* Supplied records *
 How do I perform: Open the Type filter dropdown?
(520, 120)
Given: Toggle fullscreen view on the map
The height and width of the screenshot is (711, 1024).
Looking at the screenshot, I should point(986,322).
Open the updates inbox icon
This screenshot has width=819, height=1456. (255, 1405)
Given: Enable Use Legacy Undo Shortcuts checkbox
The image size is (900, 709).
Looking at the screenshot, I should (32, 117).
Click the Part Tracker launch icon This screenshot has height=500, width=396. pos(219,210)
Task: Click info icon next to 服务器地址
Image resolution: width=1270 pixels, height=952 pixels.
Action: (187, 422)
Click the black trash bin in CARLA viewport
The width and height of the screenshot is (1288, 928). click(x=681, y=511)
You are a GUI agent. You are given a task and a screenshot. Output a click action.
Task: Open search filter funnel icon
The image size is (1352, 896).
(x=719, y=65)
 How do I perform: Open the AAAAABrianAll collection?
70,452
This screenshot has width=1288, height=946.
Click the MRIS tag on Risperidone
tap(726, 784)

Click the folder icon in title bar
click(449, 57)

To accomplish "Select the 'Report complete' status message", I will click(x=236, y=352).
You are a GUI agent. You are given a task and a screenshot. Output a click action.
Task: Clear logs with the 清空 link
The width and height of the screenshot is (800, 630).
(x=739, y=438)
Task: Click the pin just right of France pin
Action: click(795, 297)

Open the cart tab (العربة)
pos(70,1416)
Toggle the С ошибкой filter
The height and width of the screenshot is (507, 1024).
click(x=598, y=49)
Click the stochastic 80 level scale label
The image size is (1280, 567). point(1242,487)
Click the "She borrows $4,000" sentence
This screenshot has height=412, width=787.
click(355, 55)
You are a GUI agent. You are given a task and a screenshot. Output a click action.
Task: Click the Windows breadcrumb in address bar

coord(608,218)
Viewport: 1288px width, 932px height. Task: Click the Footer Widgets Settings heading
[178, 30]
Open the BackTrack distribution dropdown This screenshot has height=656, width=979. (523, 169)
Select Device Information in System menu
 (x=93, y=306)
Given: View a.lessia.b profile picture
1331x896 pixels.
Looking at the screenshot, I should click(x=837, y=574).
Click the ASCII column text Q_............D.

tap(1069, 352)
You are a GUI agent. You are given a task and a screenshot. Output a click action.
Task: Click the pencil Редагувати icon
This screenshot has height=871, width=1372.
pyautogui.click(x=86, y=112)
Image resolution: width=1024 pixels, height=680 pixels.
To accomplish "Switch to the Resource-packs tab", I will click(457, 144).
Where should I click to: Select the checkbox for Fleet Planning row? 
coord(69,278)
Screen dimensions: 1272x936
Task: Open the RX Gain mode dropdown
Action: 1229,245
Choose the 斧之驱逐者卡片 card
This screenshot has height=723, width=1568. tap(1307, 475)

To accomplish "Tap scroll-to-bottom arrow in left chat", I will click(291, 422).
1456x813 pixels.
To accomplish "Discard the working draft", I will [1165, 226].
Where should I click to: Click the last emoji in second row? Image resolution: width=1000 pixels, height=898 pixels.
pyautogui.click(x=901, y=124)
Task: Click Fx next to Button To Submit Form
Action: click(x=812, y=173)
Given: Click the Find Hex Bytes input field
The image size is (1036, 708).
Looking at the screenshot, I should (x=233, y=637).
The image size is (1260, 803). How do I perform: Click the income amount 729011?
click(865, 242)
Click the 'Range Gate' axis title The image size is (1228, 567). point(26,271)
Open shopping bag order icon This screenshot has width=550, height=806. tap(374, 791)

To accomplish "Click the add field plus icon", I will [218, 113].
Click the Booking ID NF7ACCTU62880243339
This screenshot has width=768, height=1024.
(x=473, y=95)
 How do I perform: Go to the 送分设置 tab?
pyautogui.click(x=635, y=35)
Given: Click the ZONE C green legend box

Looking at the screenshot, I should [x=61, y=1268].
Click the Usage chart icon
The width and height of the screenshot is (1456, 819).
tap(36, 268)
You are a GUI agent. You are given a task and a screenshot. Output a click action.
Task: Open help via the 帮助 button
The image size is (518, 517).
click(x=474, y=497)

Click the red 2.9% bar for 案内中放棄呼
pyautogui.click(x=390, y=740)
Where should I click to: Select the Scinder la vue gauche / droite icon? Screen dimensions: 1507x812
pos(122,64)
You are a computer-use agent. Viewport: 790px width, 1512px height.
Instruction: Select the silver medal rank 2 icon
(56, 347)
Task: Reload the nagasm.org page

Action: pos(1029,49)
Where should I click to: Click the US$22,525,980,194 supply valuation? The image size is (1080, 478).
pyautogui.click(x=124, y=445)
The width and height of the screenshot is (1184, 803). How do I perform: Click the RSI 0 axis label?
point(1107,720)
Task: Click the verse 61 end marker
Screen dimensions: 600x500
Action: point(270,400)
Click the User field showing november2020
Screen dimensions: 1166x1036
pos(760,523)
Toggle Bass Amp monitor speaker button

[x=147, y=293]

* Set task *
Reproduce, without any change, the lines of the listing above, beginning with the line that contains "Click the stochastic 80 level scale label" and continuing through the line that contains "Action: 1229,245", both of those lines included.

* Solution for this problem *
Click the stochastic 80 level scale label
The image size is (1280, 567). point(1242,487)
Click the "She borrows $4,000" sentence
This screenshot has height=412, width=787.
click(355, 55)
You are a GUI agent. You are given a task and a screenshot. Output a click action.
Task: Click the Windows breadcrumb in address bar

coord(608,218)
Viewport: 1288px width, 932px height. Task: Click the Footer Widgets Settings heading
[178, 30]
Open the BackTrack distribution dropdown This screenshot has height=656, width=979. (523, 169)
Select Device Information in System menu
 (x=93, y=306)
Given: View a.lessia.b profile picture
1331x896 pixels.
Looking at the screenshot, I should click(x=837, y=574).
Click the ASCII column text Q_............D.

tap(1069, 352)
You are a GUI agent. You are given a task and a screenshot. Output a click action.
Task: Click the pencil Редагувати icon
This screenshot has height=871, width=1372.
pyautogui.click(x=86, y=112)
Image resolution: width=1024 pixels, height=680 pixels.
To accomplish "Switch to the Resource-packs tab", I will click(457, 144).
Where should I click to: Select the checkbox for Fleet Planning row? 
coord(69,278)
Screen dimensions: 1272x936
Task: Open the RX Gain mode dropdown
Action: 1229,245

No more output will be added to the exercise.